• _Task item_
Your answer is the lines below, exactly, from the one that contains "Viewport: 1000px width, 865px height." through the one that contains "Viewport: 1366px width, 768px height.", both included.

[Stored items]
---+---
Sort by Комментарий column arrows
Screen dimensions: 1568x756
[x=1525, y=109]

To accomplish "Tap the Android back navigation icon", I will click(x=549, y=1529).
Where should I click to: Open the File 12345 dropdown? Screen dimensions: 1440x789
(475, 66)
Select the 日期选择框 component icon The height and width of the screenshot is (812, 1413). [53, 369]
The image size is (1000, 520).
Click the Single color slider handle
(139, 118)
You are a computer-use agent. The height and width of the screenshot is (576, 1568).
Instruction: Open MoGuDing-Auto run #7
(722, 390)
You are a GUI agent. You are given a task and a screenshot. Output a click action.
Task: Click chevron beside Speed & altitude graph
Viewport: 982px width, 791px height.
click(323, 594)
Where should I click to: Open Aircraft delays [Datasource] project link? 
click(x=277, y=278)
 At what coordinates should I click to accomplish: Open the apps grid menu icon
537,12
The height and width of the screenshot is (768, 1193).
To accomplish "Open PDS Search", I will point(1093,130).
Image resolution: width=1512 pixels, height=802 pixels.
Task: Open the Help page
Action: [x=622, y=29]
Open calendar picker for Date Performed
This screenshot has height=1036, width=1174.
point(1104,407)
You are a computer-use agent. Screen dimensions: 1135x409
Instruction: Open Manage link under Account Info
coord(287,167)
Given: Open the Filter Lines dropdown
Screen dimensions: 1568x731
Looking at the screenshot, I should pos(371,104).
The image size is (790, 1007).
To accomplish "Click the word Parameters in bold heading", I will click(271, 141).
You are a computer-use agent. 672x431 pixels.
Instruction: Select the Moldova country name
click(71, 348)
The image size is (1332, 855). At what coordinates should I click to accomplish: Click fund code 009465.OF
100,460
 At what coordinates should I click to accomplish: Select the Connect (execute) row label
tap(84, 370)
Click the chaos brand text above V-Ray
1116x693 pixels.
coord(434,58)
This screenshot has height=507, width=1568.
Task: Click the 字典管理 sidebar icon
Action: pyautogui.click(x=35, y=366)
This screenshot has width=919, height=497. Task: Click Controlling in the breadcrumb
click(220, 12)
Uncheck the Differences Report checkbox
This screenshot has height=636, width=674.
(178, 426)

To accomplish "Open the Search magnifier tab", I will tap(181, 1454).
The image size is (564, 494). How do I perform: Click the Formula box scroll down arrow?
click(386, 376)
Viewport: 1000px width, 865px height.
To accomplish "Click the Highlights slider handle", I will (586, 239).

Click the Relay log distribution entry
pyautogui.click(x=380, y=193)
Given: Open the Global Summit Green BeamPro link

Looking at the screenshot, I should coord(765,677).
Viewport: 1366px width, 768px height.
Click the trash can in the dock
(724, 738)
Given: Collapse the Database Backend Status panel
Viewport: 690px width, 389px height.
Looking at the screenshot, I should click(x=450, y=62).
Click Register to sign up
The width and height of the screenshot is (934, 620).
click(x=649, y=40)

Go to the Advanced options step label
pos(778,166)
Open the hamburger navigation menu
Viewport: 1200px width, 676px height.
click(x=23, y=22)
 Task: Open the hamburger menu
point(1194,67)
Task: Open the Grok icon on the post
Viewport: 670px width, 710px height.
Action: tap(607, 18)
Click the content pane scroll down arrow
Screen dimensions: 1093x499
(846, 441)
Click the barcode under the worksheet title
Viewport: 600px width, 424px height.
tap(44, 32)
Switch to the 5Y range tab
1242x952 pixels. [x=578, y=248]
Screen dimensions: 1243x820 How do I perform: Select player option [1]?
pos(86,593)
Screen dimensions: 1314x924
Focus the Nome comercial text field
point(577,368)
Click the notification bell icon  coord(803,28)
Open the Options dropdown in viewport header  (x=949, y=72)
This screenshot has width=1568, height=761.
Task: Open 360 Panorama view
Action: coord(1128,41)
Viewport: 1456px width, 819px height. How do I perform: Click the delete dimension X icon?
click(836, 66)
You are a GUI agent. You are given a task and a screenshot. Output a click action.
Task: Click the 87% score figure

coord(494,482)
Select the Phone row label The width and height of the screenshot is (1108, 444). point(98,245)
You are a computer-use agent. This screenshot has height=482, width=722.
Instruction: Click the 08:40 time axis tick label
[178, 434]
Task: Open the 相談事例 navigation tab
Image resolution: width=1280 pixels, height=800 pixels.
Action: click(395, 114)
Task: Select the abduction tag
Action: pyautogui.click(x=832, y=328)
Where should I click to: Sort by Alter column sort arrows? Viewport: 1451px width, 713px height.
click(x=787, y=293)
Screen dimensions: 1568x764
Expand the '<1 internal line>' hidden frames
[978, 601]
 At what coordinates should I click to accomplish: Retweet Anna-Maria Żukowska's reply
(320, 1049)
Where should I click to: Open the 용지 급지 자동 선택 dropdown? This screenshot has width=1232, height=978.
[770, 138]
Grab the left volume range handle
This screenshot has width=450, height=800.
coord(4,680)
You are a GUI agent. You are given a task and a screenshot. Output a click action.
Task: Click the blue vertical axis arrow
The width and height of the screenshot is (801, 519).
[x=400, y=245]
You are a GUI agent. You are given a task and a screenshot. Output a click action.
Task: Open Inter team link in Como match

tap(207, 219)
---+---
• _Task result_
Viewport: 1000px width, 865px height.
To accomplish "Click the Highlights slider handle", I will (586, 239).

Click the Relay log distribution entry
pyautogui.click(x=380, y=193)
Given: Open the Global Summit Green BeamPro link

Looking at the screenshot, I should coord(765,677).
Viewport: 1366px width, 768px height.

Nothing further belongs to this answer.